## Materials provided
>>>
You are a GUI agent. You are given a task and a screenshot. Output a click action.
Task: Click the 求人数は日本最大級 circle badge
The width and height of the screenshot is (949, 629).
<<<
>>>
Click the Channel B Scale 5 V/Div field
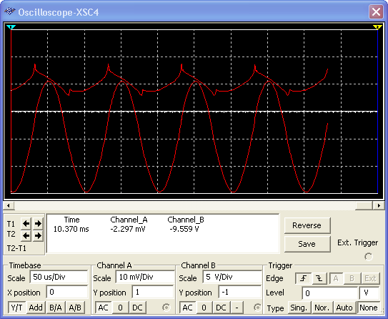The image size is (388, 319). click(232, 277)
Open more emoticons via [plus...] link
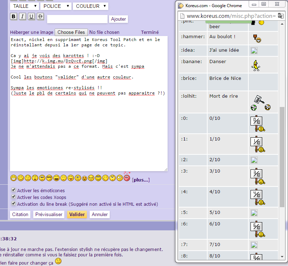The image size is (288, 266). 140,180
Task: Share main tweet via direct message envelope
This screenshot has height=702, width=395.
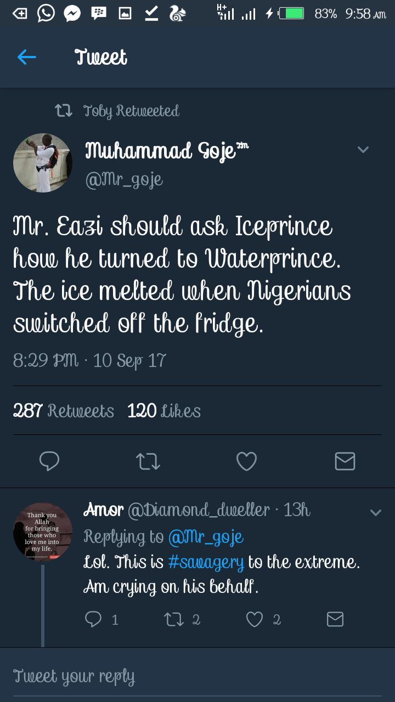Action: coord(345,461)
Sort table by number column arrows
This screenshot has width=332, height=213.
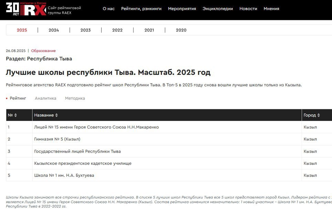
<<<
>>>
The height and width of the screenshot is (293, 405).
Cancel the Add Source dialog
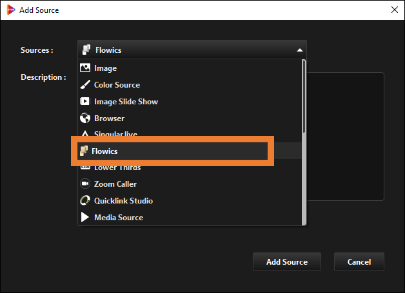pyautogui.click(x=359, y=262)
<<<
## Brief
Beginning at the line with "Sort table by number column arrows" and stopping after the line with "This screenshot has width=332, height=213.", please write out every line of the data above exactly and nothing else.

## Expected answer
Sort table by number column arrows
This screenshot has width=332, height=213.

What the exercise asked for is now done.